Task description
Skip all pictures, then copy the lines from the start of the data through the line with "News essentielles (246, 1997)", keeping both ends.

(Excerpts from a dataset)
*** Begin section ***

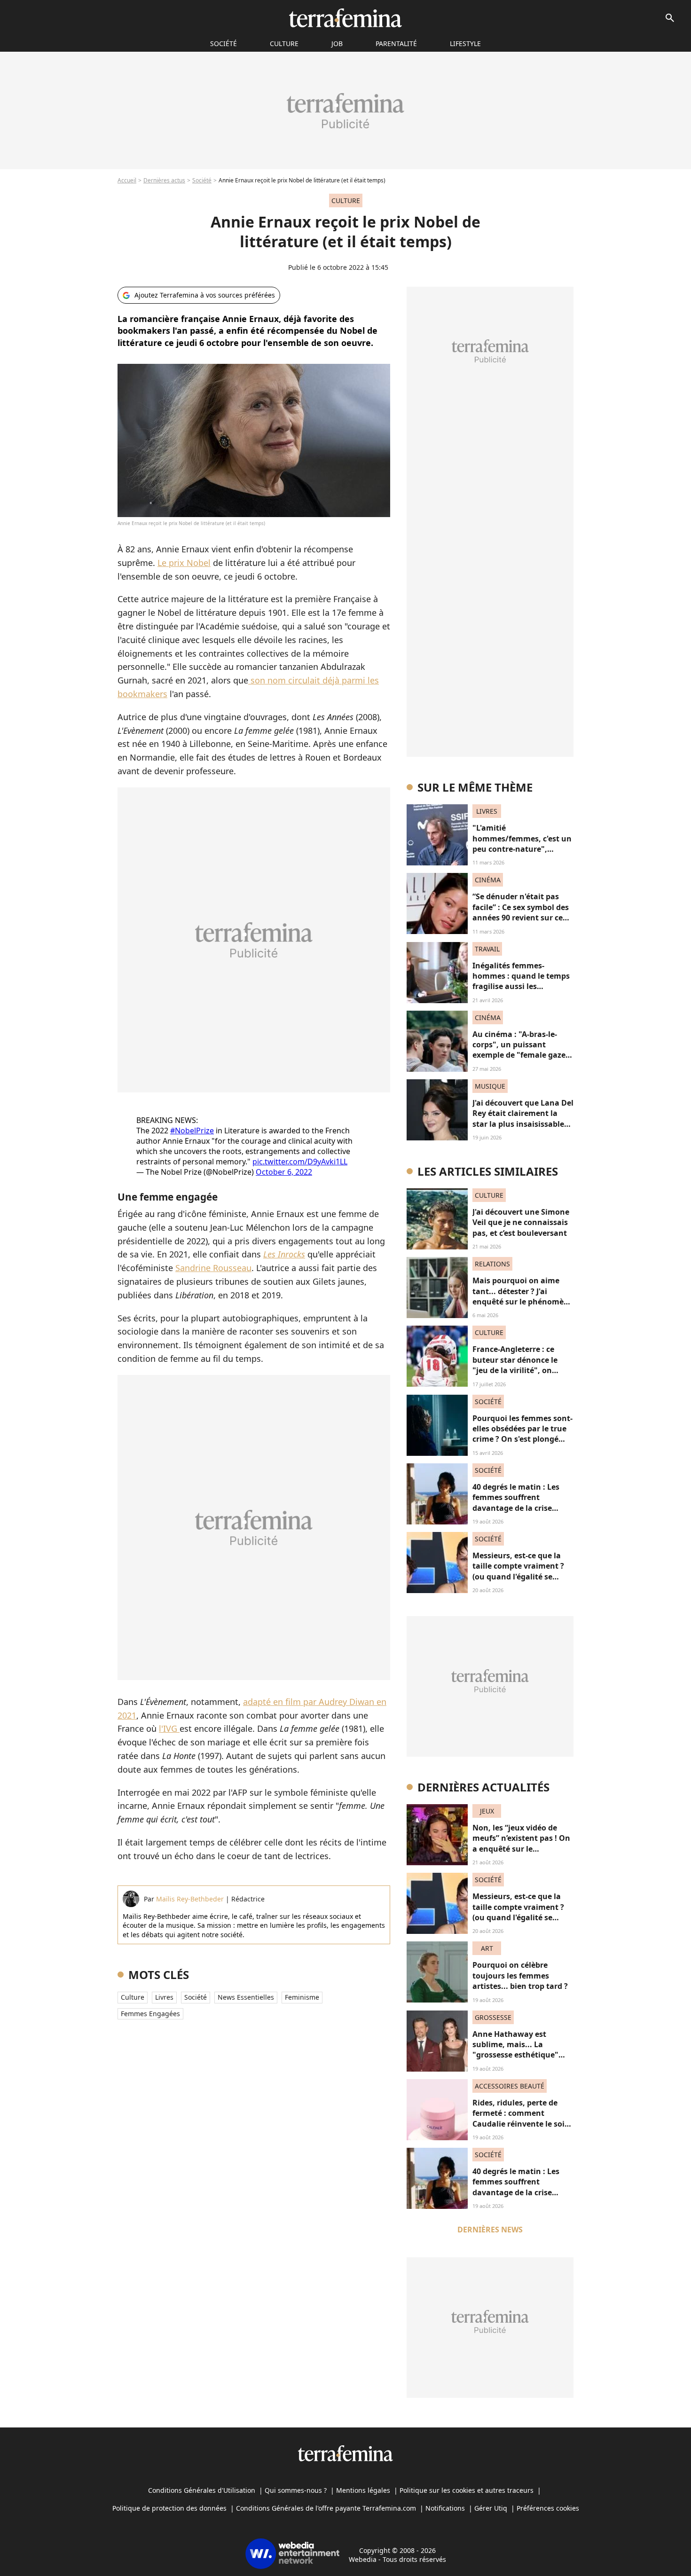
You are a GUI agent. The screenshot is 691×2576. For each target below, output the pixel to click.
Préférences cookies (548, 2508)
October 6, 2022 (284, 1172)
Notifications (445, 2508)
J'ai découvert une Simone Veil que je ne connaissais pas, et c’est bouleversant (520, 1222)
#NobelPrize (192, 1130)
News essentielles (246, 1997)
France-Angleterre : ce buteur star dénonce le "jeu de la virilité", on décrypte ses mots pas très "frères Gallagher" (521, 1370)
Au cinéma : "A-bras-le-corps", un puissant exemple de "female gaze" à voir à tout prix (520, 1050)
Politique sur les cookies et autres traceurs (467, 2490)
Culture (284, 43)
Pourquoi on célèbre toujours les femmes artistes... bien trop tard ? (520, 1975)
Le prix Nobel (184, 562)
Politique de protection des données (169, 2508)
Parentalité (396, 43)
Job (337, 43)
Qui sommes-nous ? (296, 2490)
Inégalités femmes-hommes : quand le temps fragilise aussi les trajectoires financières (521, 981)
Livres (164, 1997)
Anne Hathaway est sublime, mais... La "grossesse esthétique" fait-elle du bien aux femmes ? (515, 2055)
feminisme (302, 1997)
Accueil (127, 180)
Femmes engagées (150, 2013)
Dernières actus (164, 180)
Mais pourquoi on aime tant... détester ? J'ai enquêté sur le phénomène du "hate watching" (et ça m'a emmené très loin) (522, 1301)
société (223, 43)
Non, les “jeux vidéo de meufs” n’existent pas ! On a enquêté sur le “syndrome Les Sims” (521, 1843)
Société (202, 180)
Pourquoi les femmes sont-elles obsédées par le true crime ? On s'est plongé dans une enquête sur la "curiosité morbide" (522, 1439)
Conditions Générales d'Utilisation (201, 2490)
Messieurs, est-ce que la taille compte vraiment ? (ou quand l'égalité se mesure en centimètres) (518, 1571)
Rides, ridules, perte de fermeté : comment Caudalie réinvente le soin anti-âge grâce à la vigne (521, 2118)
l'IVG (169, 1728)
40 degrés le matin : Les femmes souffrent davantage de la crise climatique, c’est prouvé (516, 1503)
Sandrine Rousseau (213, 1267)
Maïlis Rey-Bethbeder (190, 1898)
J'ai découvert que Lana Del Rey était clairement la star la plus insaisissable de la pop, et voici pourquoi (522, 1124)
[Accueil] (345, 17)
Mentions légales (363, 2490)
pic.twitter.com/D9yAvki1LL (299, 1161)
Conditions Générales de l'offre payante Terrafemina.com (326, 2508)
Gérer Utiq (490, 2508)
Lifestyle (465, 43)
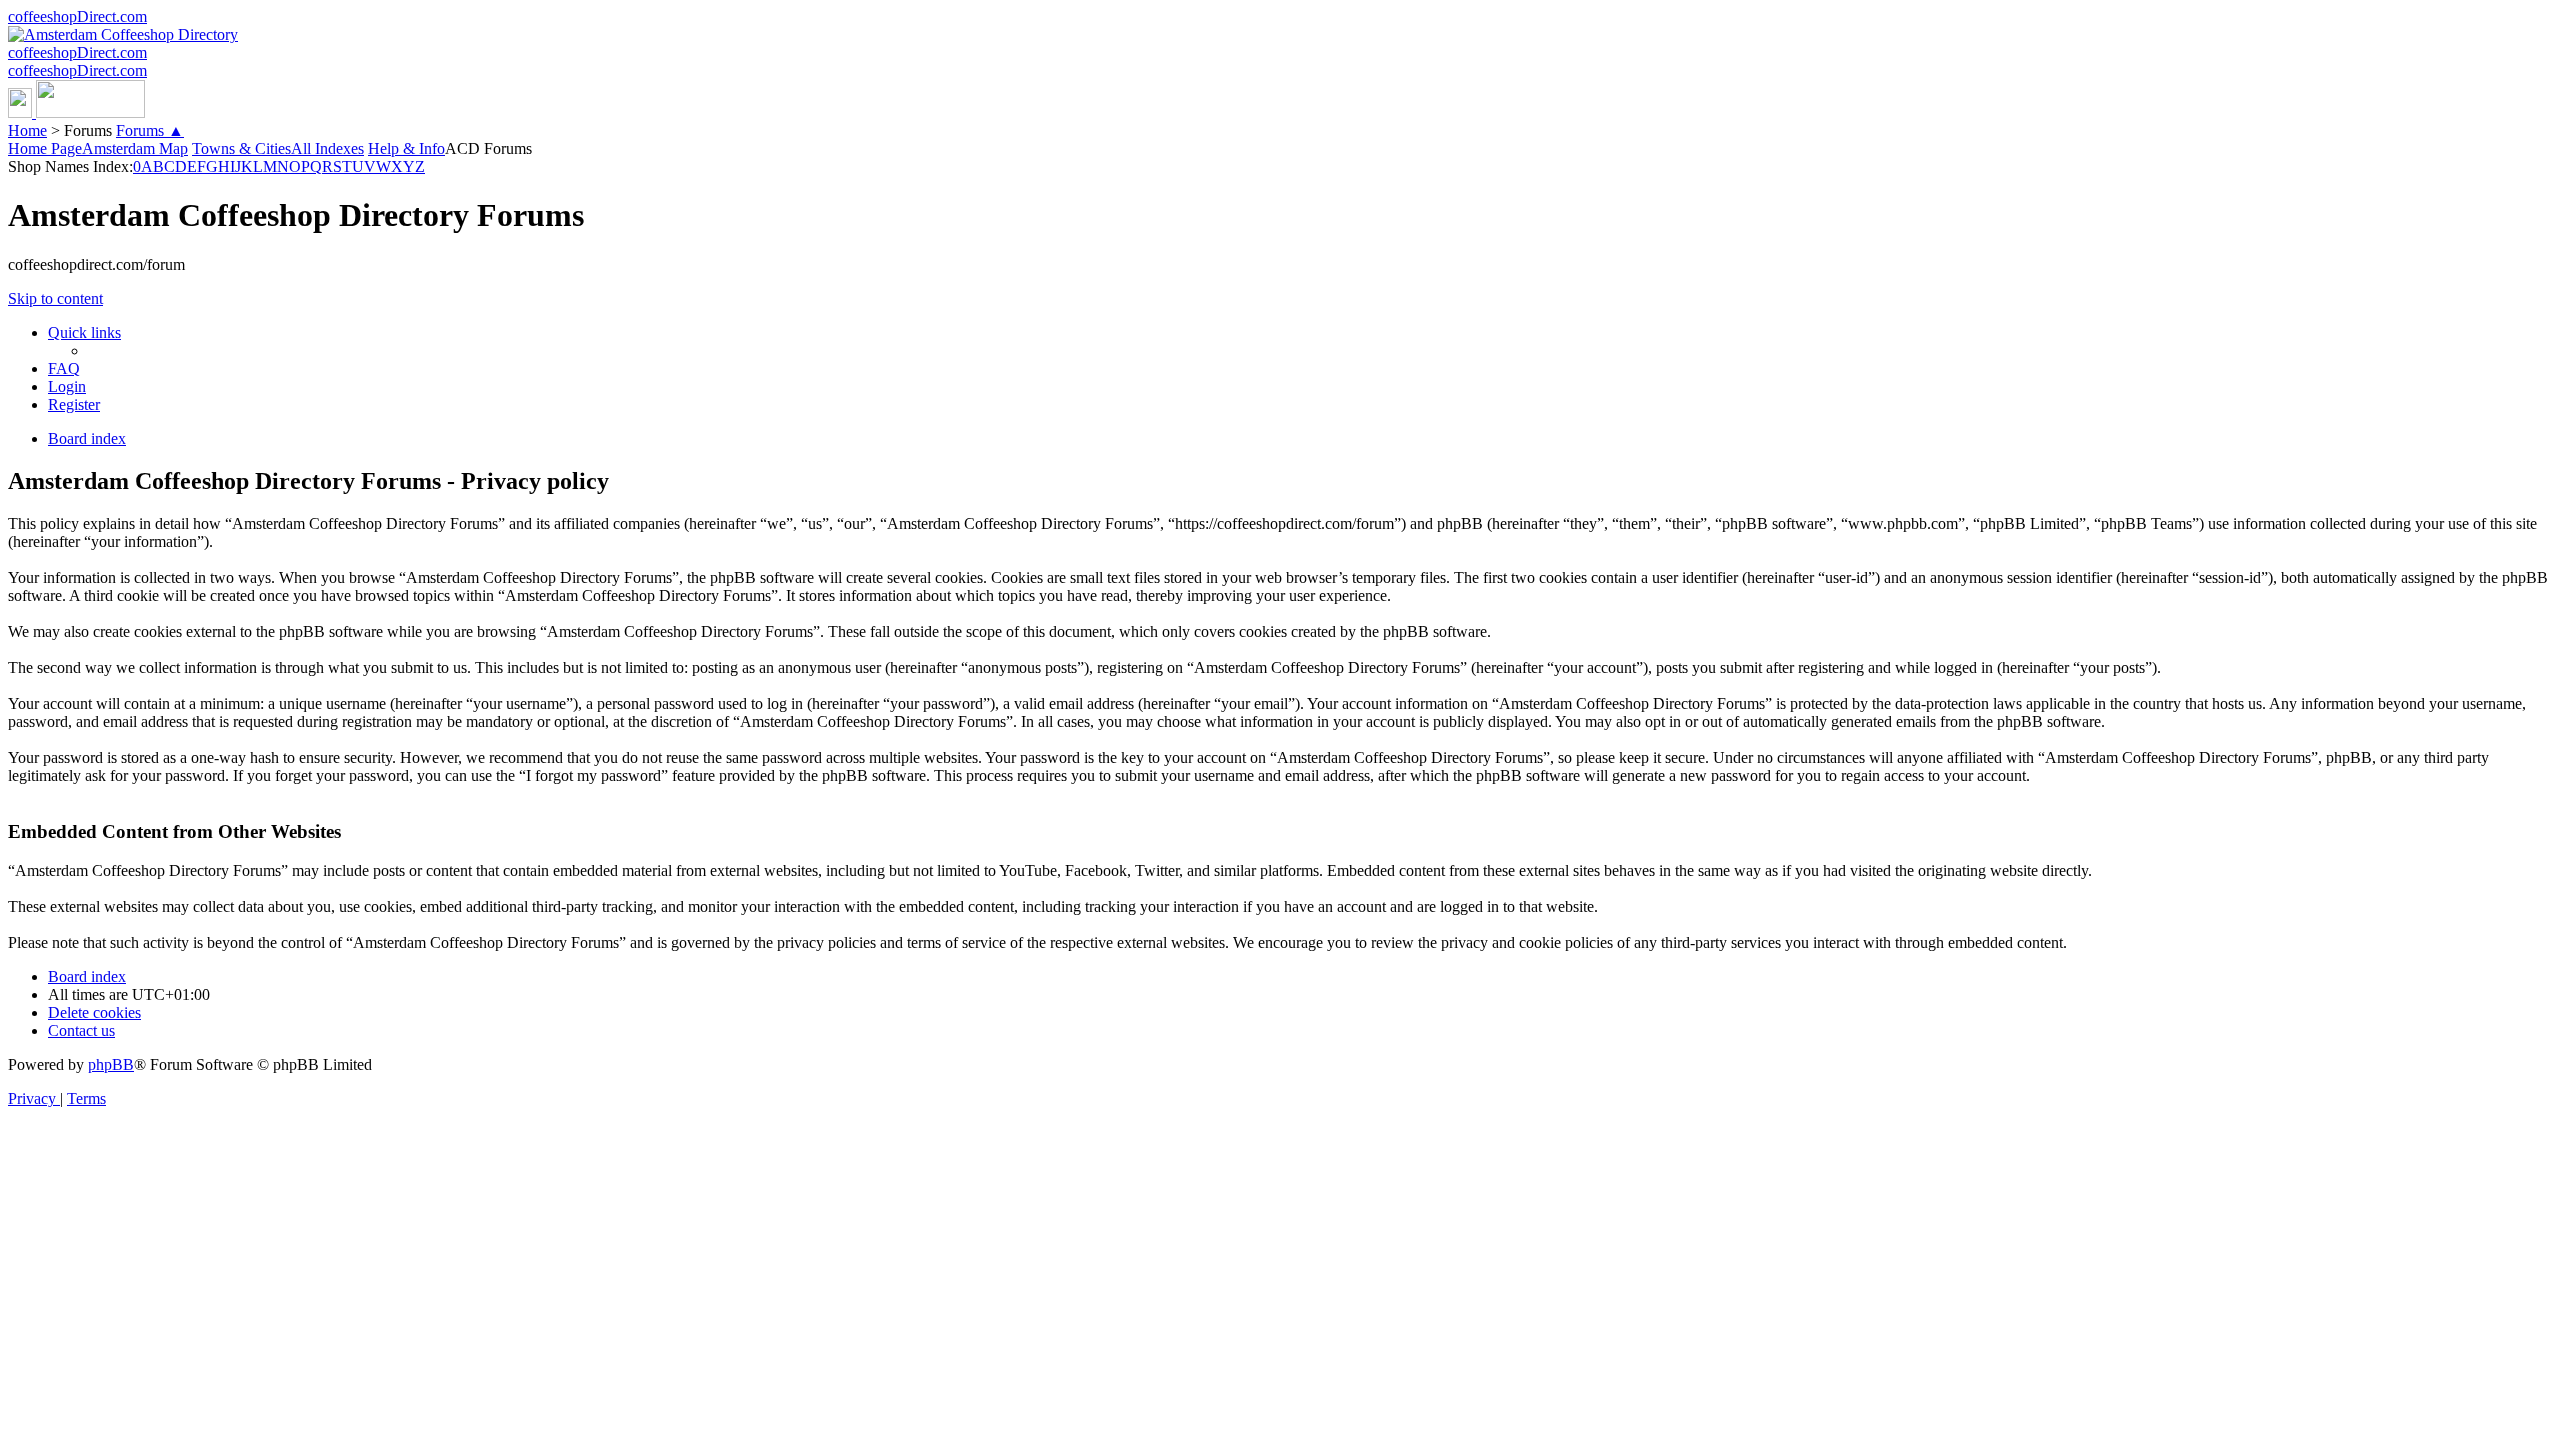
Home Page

*** End section ***

Solved problem
You are a GUI agent. The screenshot is 691×2576. For each target below, output the pixel to click.
Préférences cookies (548, 2508)
October 6, 2022 (284, 1172)
Notifications (445, 2508)
J'ai découvert une Simone Veil que je ne connaissais pas, et c’est bouleversant (520, 1222)
#NobelPrize (192, 1130)
News essentielles (246, 1997)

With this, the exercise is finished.